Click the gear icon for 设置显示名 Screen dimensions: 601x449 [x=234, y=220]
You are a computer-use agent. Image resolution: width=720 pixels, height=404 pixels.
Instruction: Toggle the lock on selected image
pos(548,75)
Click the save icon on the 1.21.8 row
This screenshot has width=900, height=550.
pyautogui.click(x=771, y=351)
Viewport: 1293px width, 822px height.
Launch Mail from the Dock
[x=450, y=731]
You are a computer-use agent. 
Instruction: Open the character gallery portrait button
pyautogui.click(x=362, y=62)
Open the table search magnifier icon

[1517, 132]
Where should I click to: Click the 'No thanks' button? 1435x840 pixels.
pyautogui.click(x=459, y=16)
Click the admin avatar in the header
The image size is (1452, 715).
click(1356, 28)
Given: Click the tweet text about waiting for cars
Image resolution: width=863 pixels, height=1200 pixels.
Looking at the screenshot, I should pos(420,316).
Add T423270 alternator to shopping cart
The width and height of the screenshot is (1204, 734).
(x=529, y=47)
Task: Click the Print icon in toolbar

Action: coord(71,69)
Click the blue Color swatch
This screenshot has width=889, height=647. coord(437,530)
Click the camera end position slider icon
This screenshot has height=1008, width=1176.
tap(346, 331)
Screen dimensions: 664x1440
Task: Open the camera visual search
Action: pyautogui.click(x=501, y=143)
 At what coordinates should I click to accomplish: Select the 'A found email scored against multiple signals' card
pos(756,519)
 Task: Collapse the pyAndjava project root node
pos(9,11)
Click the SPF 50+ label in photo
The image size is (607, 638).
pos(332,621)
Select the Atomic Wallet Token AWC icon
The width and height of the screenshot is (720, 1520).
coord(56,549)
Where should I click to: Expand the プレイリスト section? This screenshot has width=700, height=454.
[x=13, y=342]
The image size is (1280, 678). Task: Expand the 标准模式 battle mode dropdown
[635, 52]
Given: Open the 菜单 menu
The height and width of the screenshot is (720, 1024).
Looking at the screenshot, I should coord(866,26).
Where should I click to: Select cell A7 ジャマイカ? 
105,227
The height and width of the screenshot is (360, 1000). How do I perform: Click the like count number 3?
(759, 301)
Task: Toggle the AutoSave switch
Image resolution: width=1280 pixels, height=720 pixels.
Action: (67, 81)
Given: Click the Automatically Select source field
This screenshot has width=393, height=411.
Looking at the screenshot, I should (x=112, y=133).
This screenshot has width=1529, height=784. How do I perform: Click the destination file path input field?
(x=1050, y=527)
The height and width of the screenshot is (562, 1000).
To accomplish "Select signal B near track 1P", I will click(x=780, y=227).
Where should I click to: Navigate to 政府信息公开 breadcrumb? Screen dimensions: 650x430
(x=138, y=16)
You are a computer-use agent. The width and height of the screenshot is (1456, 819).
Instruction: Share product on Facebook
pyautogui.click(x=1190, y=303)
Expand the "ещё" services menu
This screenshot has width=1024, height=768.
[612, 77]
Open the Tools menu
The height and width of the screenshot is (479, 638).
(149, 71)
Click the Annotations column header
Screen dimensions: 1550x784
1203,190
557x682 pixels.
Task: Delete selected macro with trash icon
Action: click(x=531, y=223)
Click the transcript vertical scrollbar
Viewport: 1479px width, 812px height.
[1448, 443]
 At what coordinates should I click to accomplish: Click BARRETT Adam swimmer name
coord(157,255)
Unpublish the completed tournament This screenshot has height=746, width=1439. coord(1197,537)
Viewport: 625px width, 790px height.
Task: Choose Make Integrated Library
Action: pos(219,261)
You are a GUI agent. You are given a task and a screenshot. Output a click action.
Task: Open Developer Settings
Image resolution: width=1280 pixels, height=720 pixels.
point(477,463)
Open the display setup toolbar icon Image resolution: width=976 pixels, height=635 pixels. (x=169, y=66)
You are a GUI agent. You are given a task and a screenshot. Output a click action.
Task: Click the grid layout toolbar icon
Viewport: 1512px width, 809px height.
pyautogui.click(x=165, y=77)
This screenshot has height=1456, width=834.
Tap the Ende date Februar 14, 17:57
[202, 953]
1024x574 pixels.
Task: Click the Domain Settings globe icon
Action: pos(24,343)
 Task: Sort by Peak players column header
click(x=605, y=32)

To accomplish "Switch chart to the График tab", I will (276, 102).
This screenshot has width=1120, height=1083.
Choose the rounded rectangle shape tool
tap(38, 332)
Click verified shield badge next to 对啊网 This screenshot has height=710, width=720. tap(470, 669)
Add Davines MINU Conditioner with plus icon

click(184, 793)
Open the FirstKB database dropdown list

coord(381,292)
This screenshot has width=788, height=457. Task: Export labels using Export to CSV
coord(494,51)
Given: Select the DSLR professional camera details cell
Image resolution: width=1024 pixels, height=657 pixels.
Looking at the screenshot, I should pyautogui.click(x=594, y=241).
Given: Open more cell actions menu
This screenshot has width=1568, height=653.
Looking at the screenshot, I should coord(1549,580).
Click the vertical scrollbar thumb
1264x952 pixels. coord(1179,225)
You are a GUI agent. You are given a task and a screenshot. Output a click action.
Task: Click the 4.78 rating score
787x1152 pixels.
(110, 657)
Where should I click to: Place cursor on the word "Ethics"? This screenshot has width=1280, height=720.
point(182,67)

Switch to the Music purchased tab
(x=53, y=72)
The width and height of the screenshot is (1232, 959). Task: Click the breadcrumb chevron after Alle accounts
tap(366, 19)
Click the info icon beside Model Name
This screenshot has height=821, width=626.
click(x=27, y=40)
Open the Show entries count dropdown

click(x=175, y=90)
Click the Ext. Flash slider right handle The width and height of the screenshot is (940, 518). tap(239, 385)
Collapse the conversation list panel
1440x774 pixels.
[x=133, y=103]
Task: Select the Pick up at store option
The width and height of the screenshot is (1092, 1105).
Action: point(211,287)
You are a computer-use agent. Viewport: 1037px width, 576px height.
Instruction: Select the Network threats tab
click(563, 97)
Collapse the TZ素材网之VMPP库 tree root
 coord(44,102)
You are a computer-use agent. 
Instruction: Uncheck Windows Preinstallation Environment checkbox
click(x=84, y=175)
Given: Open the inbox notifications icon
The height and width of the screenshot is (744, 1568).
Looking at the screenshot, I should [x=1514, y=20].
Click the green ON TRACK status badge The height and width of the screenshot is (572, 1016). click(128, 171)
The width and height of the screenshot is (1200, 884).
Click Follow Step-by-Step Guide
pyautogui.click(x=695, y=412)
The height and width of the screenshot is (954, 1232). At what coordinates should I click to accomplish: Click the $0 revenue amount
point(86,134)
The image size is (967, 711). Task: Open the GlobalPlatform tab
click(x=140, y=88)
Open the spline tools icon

- _Exercise goal_: Every record, restated word for word, should make up your reply.

- _Written solution_:
Click the gear icon for 设置显示名 Screen dimensions: 601x449 [x=234, y=220]
You are a computer-use agent. Image resolution: width=720 pixels, height=404 pixels.
Instruction: Toggle the lock on selected image
pos(548,75)
Click the save icon on the 1.21.8 row
This screenshot has width=900, height=550.
pyautogui.click(x=771, y=351)
Viewport: 1293px width, 822px height.
Launch Mail from the Dock
[x=450, y=731]
You are a computer-use agent. 
Instruction: Open the character gallery portrait button
pyautogui.click(x=362, y=62)
Open the table search magnifier icon

[1517, 132]
Where should I click to: Click the 'No thanks' button? 1435x840 pixels.
pyautogui.click(x=459, y=16)
Click the admin avatar in the header
The image size is (1452, 715).
click(1356, 28)
Given: Click the tweet text about waiting for cars
Image resolution: width=863 pixels, height=1200 pixels.
Looking at the screenshot, I should pos(420,316).
Add T423270 alternator to shopping cart
The width and height of the screenshot is (1204, 734).
(x=529, y=47)
Task: Click the Print icon in toolbar

Action: coord(71,69)
Click the blue Color swatch
This screenshot has width=889, height=647. coord(437,530)
Click the camera end position slider icon
This screenshot has height=1008, width=1176.
tap(346, 331)
Screen dimensions: 664x1440
Task: Open the camera visual search
Action: pyautogui.click(x=501, y=143)
 At what coordinates should I click to accomplish: Select the 'A found email scored against multiple signals' card
pos(756,519)
 Task: Collapse the pyAndjava project root node
pos(9,11)
Click the SPF 50+ label in photo
The image size is (607, 638).
pos(332,621)
Select the Atomic Wallet Token AWC icon
The width and height of the screenshot is (720, 1520).
coord(56,549)
Where should I click to: Expand the プレイリスト section? This screenshot has width=700, height=454.
[x=13, y=342]
The image size is (1280, 678). Task: Expand the 标准模式 battle mode dropdown
[635, 52]
Given: Open the 菜单 menu
The height and width of the screenshot is (720, 1024).
Looking at the screenshot, I should coord(866,26).
Where should I click to: Select cell A7 ジャマイカ? 
105,227
The height and width of the screenshot is (360, 1000). How do I perform: Click the like count number 3?
(759, 301)
Task: Toggle the AutoSave switch
Image resolution: width=1280 pixels, height=720 pixels.
Action: (67, 81)
Given: Click the Automatically Select source field
This screenshot has width=393, height=411.
Looking at the screenshot, I should (x=112, y=133).
This screenshot has width=1529, height=784. How do I perform: Click the destination file path input field?
(x=1050, y=527)
The height and width of the screenshot is (562, 1000).
To accomplish "Select signal B near track 1P", I will click(x=780, y=227).
Where should I click to: Navigate to 政府信息公开 breadcrumb? Screen dimensions: 650x430
(x=138, y=16)
You are a computer-use agent. The width and height of the screenshot is (1456, 819).
Instruction: Share product on Facebook
pyautogui.click(x=1190, y=303)
Expand the "ещё" services menu
This screenshot has width=1024, height=768.
[612, 77]
Open the Tools menu
The height and width of the screenshot is (479, 638).
(149, 71)
Click the Annotations column header
Screen dimensions: 1550x784
1203,190
557x682 pixels.
Task: Delete selected macro with trash icon
Action: click(x=531, y=223)
Click the transcript vertical scrollbar
Viewport: 1479px width, 812px height.
[1448, 443]
 At what coordinates should I click to accomplish: Click BARRETT Adam swimmer name
coord(157,255)
Unpublish the completed tournament This screenshot has height=746, width=1439. coord(1197,537)
Viewport: 625px width, 790px height.
Task: Choose Make Integrated Library
Action: pos(219,261)
You are a GUI agent. You are given a task and a screenshot. Output a click action.
Task: Open Developer Settings
Image resolution: width=1280 pixels, height=720 pixels.
point(477,463)
Open the display setup toolbar icon Image resolution: width=976 pixels, height=635 pixels. (x=169, y=66)
You are a GUI agent. You are given a task and a screenshot. Output a click action.
Task: Click the grid layout toolbar icon
Viewport: 1512px width, 809px height.
pyautogui.click(x=165, y=77)
This screenshot has height=1456, width=834.
Tap the Ende date Februar 14, 17:57
[202, 953]
1024x574 pixels.
Task: Click the Domain Settings globe icon
Action: pos(24,343)
 Task: Sort by Peak players column header
click(x=605, y=32)

To accomplish "Switch chart to the График tab", I will (276, 102).
This screenshot has width=1120, height=1083.
Choose the rounded rectangle shape tool
tap(38, 332)
Click verified shield badge next to 对啊网 This screenshot has height=710, width=720. tap(470, 669)
Add Davines MINU Conditioner with plus icon

click(184, 793)
Open the FirstKB database dropdown list

coord(381,292)
This screenshot has width=788, height=457. Task: Export labels using Export to CSV
coord(494,51)
Given: Select the DSLR professional camera details cell
Image resolution: width=1024 pixels, height=657 pixels.
Looking at the screenshot, I should pyautogui.click(x=594, y=241).
Given: Open more cell actions menu
This screenshot has width=1568, height=653.
Looking at the screenshot, I should coord(1549,580).
Click the vertical scrollbar thumb
1264x952 pixels. coord(1179,225)
You are a GUI agent. You are given a task and a screenshot. Output a click action.
Task: Click the 4.78 rating score
787x1152 pixels.
(110, 657)
Where should I click to: Place cursor on the word "Ethics"? This screenshot has width=1280, height=720.
point(182,67)

Switch to the Music purchased tab
(x=53, y=72)
The width and height of the screenshot is (1232, 959). Task: Click the breadcrumb chevron after Alle accounts
tap(366, 19)
Click the info icon beside Model Name
This screenshot has height=821, width=626.
click(x=27, y=40)
Open the Show entries count dropdown

click(x=175, y=90)
Click the Ext. Flash slider right handle The width and height of the screenshot is (940, 518). tap(239, 385)
Collapse the conversation list panel
1440x774 pixels.
[x=133, y=103]
Task: Select the Pick up at store option
The width and height of the screenshot is (1092, 1105).
Action: point(211,287)
You are a computer-use agent. Viewport: 1037px width, 576px height.
Instruction: Select the Network threats tab
click(563, 97)
Collapse the TZ素材网之VMPP库 tree root
 coord(44,102)
You are a computer-use agent. 
Instruction: Uncheck Windows Preinstallation Environment checkbox
click(x=84, y=175)
Given: Open the inbox notifications icon
The height and width of the screenshot is (744, 1568).
Looking at the screenshot, I should [x=1514, y=20].
Click the green ON TRACK status badge The height and width of the screenshot is (572, 1016). click(128, 171)
The width and height of the screenshot is (1200, 884).
Click Follow Step-by-Step Guide
pyautogui.click(x=695, y=412)
The height and width of the screenshot is (954, 1232). At what coordinates should I click to accomplish: Click the $0 revenue amount
point(86,134)
The image size is (967, 711). Task: Open the GlobalPlatform tab
click(x=140, y=88)
Open the spline tools icon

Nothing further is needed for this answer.